● WORK REQUIRED:
Would you retype each record exactly as given?

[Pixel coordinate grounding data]
::::
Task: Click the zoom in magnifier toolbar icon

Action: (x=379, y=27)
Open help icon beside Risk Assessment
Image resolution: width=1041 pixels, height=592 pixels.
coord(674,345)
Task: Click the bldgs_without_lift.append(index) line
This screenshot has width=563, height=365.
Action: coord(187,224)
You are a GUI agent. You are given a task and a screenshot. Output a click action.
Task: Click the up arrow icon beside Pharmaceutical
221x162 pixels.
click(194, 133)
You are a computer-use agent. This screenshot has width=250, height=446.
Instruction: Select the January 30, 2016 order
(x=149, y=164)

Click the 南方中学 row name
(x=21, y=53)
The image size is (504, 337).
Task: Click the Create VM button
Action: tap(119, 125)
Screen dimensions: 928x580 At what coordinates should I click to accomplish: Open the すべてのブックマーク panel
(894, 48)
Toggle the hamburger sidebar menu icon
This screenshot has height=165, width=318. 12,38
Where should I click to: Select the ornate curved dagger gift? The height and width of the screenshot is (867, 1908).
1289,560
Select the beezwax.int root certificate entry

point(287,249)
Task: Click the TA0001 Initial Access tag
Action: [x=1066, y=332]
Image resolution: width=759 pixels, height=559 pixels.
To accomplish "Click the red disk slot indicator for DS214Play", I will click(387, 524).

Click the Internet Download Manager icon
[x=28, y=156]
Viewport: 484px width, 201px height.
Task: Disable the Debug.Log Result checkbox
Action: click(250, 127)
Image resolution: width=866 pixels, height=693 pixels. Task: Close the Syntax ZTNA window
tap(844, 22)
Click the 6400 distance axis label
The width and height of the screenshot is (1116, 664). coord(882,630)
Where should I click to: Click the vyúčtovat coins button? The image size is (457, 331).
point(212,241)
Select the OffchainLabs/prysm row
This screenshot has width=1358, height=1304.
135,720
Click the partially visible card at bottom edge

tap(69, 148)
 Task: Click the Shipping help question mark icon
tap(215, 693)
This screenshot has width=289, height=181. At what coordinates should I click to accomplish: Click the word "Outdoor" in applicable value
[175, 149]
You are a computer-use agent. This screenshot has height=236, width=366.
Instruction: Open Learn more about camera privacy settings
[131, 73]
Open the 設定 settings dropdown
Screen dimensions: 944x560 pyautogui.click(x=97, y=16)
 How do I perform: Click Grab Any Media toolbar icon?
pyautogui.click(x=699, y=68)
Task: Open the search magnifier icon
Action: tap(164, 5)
::::
● ANSWER:
Task: Click the zoom in magnifier toolbar icon

Action: (x=379, y=27)
Open help icon beside Risk Assessment
Image resolution: width=1041 pixels, height=592 pixels.
coord(674,345)
Task: Click the bldgs_without_lift.append(index) line
This screenshot has width=563, height=365.
Action: coord(187,224)
You are a GUI agent. You are given a task and a screenshot. Output a click action.
Task: Click the up arrow icon beside Pharmaceutical
221x162 pixels.
click(194, 133)
You are a computer-use agent. This screenshot has width=250, height=446.
Instruction: Select the January 30, 2016 order
(x=149, y=164)

Click the 南方中学 row name
(x=21, y=53)
The image size is (504, 337).
Task: Click the Create VM button
Action: tap(119, 125)
Screen dimensions: 928x580 At what coordinates should I click to accomplish: Open the すべてのブックマーク panel
(894, 48)
Toggle the hamburger sidebar menu icon
This screenshot has height=165, width=318. 12,38
Where should I click to: Select the ornate curved dagger gift? The height and width of the screenshot is (867, 1908).
1289,560
Select the beezwax.int root certificate entry

point(287,249)
Task: Click the TA0001 Initial Access tag
Action: [x=1066, y=332]
Image resolution: width=759 pixels, height=559 pixels.
To accomplish "Click the red disk slot indicator for DS214Play", I will click(387, 524).

Click the Internet Download Manager icon
[x=28, y=156]
Viewport: 484px width, 201px height.
Task: Disable the Debug.Log Result checkbox
Action: click(250, 127)
Image resolution: width=866 pixels, height=693 pixels. Task: Close the Syntax ZTNA window
tap(844, 22)
Click the 6400 distance axis label
The width and height of the screenshot is (1116, 664). coord(882,630)
Where should I click to: Click the vyúčtovat coins button? The image size is (457, 331).
point(212,241)
Select the OffchainLabs/prysm row
This screenshot has width=1358, height=1304.
135,720
Click the partially visible card at bottom edge

tap(69, 148)
 Task: Click the Shipping help question mark icon
tap(215, 693)
This screenshot has width=289, height=181. At what coordinates should I click to accomplish: Click the word "Outdoor" in applicable value
[175, 149]
You are a computer-use agent. This screenshot has height=236, width=366.
Instruction: Open Learn more about camera privacy settings
[131, 73]
Open the 設定 settings dropdown
Screen dimensions: 944x560 pyautogui.click(x=97, y=16)
 How do I perform: Click Grab Any Media toolbar icon?
pyautogui.click(x=699, y=68)
Task: Open the search magnifier icon
Action: tap(164, 5)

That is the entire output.